The phone company stopped charging for touch-tone service because it BENEFITTED them, believe it or not. While you are entering a number on your phone, a piece of equipment shared by others is tied up accepting your digits. Obviously, using touch-tone is a LOT faster than using a rotary dial, releasing the equipment quicker so it can process someone else's call, so they needed FEWER RESOURCES to wean everyone to touch-tone.

HDTV is just the opposite. MORE resources are required to offer it. MORE bandwidth on the satellites, MORE sophisticated receiving equipment, MORE complex/expensive dish antenna/multiswitch, etc.

It will be a LONG time before all those millions and millions of SD DirecTV boxes get upgraded and the MPEG2 programming ends.

Right now, every link in the supply chain is wringing their hands celebrating HDTV for it's ability to generate revenue. The TV store. The cable/satellite provider.
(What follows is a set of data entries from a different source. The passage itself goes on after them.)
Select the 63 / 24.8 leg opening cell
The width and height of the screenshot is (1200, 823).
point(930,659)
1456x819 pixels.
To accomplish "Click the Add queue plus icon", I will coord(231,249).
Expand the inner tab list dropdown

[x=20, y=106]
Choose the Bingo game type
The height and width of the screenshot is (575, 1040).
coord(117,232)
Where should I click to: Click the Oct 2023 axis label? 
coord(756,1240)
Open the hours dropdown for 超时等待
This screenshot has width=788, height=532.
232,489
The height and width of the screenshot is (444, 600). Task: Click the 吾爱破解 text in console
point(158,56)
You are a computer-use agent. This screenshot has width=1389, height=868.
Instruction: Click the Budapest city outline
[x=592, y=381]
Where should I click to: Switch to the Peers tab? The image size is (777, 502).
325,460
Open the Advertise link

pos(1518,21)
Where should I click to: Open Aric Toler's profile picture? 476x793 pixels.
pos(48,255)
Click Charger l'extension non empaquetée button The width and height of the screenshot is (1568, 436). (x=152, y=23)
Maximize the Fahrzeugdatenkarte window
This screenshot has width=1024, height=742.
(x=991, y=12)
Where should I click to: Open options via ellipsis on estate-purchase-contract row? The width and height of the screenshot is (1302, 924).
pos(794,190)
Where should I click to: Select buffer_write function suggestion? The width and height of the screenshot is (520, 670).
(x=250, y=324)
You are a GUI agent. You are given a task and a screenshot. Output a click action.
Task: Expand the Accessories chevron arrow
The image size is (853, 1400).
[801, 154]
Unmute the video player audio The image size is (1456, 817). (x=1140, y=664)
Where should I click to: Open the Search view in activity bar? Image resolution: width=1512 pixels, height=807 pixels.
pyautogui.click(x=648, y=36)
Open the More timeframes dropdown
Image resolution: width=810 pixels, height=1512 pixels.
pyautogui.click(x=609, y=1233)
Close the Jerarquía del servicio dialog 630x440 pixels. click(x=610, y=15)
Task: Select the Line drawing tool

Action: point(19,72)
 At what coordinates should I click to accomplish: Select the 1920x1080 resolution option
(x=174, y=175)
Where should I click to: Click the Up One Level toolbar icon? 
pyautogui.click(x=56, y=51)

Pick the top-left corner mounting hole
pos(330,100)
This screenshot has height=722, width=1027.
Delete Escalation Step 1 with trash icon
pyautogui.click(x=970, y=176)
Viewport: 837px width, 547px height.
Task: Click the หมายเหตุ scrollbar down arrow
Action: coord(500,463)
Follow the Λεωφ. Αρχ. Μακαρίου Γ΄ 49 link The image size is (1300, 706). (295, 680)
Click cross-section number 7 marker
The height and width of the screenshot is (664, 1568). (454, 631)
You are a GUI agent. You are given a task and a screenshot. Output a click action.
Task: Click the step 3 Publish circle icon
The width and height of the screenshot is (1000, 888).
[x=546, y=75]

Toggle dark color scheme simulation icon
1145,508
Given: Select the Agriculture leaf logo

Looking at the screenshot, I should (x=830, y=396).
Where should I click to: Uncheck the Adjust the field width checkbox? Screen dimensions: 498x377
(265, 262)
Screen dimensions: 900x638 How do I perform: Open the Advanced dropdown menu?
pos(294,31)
The TV manufacturers. The TV accessory providers. All love that extra nickel in their tin cup and freely hold out the cup. Even the broadcasters are happy. MULTIPLE channels broadcast over one transmitter offering MULTIPLE commercials at the same time!!


----------



## vikingguy (Aug 1, 2005)

Most people buy that HD-TV because of the form factor not the potential PQ upgrade. They just want a 3 inch thick TV to replace the monsterous CRT in the living room. The other part is HD is confusing to the average person. The average person just does not understand about sending the TV a HD source vs a SD source. That and the average person well just does not care about PQ/SQ at all. I think all HD providers have a long up hill battle ahead to get people to switch over.


----------



## spartanstew (Nov 16, 2005)

ThomasM said:


> HDTV is just the opposite. MORE resources are required to offer it. MORE bandwidth on the satellites, MORE sophisticated receiving equipment, MORE complex/expensive dish antenna/multiswitch, etc.


You don't think it will be EASIER and BENEFIT the providers several years from now when there is no SD? Won't it use LESS bandwidth and be LESS complex to only offer HD?

Sounds like it will be BENEFICIAL to the providers to stop charging for HD and only charge for one (HD) type of channel. Just like it was beneficial to the phone companies to only charge for one (touch tone) type of service (even though SD TV's will still work and rotary phones still work).


----------